Cependant Xénophon cherche à se procurer des bâtiments pour passer au plus vite en Asie. Au même moment l’harmoste Aristarque arrive à Byzance avec des trirèmes, et, gagné par Pharnabaze, il défend aux maîtres des navires de passer l’armée, se rend au camp, et défend également aux soldats de passer en Asie. Xénophon répond qu’il en a reçu l’ordre d’Anaxibius : « C’est pour cela, dit-il, qu’il m’a envoyé ici. » Aristarque répond : « Anaxibius n’est plus chef de la flotte ; et moi, je suis l’harmoste de ce pays. Si j’en prends un seul de vous sur la mer, je le coule. » Cela dit, il rentre dans les murs.
Le lendemain, il mande les stratéges et les lochages. Ils étaient déjà près du mur, lorsqu’on avertit Xénophon que, s’il entre, on va l’arrêter et lui faire subir quelque mauvais traitement ou le livrer à Pharnabaze. Sur cet avis, Xénophon laisse les autres aller en avant, et dit qu’il a personnellement un sacrifice à faire. Il revient donc et fait un sacrifice pour savoir si les dieux lui permettent de conduire l’armée à Seuthès. En effet, il ne croyait pas qu’il fût sûr pour elle de traverser la Propontide, Aristarque ayant des trirèmes pour l’en empêcher ; et il ne voulait pas non plus aller s’enfermer dans la Chersonèse, où l’armée aurait manqué de tout. D’ailleurs, il aurait fallu obéir à l’harmoste, et l’on n’aurait pas pu s’y procurer de vivres.
Telles étaient les pensées qui le préoccupaient. Les stratéges et les lochages reviennent de chez Aristarque. Ils rapportent que, pour l’instant, ils les a congédiés avec ordre de revenir dans l’après-dînée : ce qui rendait plus évidente la trahison. Xénophon, croyant d’après les victimes que le plus sûr pour lui et pour l’armée est de se rendre auprès de Seuthès, prend Polycrate d’Athènes, un des lochages, prie chacun des stratéges, excepté Néon, de lui donner l’homme en qui il a le plus de confiance, et part la nuit pour le camp de Seuthès, qui était à soixante stades.

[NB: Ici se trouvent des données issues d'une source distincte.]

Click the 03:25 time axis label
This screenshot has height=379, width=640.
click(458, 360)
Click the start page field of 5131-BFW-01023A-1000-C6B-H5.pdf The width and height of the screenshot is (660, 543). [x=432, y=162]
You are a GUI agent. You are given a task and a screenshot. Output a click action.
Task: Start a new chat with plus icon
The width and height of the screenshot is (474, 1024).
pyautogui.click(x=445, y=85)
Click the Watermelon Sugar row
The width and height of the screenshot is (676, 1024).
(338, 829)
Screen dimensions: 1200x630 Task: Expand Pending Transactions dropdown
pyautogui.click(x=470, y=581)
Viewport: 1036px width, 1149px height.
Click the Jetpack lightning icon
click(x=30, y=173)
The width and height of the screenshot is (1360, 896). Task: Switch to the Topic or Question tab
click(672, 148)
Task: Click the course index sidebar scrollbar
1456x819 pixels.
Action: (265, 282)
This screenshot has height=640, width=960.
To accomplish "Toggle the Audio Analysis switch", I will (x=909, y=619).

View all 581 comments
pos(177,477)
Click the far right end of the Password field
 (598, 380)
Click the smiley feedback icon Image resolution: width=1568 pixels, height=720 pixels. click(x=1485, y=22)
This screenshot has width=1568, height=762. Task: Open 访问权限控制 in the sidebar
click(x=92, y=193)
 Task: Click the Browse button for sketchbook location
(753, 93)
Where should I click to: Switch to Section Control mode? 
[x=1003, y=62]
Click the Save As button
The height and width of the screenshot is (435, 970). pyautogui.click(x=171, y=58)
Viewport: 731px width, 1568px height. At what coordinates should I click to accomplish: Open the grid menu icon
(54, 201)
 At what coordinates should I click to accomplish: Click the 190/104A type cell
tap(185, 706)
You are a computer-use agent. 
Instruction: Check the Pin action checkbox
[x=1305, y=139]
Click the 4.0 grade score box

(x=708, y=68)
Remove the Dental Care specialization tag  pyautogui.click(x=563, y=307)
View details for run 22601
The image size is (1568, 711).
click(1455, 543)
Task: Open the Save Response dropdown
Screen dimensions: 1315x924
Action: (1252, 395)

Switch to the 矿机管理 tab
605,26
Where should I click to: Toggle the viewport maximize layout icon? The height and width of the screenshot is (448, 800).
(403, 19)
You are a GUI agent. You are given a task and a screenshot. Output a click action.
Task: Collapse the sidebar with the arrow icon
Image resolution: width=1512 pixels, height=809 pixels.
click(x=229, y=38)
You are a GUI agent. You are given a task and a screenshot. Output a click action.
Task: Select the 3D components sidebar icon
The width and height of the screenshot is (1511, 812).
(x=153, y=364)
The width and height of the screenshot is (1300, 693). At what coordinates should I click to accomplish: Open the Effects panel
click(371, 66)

Quand on en est près, on rencontre des feux, mais point de gardes. D’abord Xénophon croit que Seuthès a décampé ; mais entendant du bruit et les avertissements réciproques des soldats de Seuthès, il se doute que celui-ci fait allumer ainsi des feux en avant des postes, afin qu’on ne puisse voir les gardes dans l’obscurité, ni savoir où elles sont, tandis que tout ce qui s’en approche ne peut se cacher et se trouve éclairé à plein par la lueur. Ce fait reconnu, il envoie en avant l’interprète qu’il avait pris avec lui, et le prie de dire à Seuthès que Xénophon est là, qui veut conférer avec lui. La garde demande si c’est l’Athénien, celui de l’armée. Il répond que c’est lui-même. Les soldats ne font qu’un saut auprès de Seuthès ; et, quelques instants après, arrivent environ deux cents peltastes qui conduisent Xénophon et sa suite auprès de leur chef. Celui-ci se tenait dans une tour bien gardée, et entourée de chevaux tout bridés ; dans la crainte d’une surprise, il les faisait paître le jour et les tenait prêts pour la nuit. On disait que jadis Térès, son aïeul, dans le même pays et suivi d’une nombreuse armée, avait eu beaucoup de monde de tué par les habitants, qui l’avaient dépouillé de ses équipages. Ces peuples sont les Thyniens, réputés pour les gens les plus redoutables dans les entreprises nocturnes.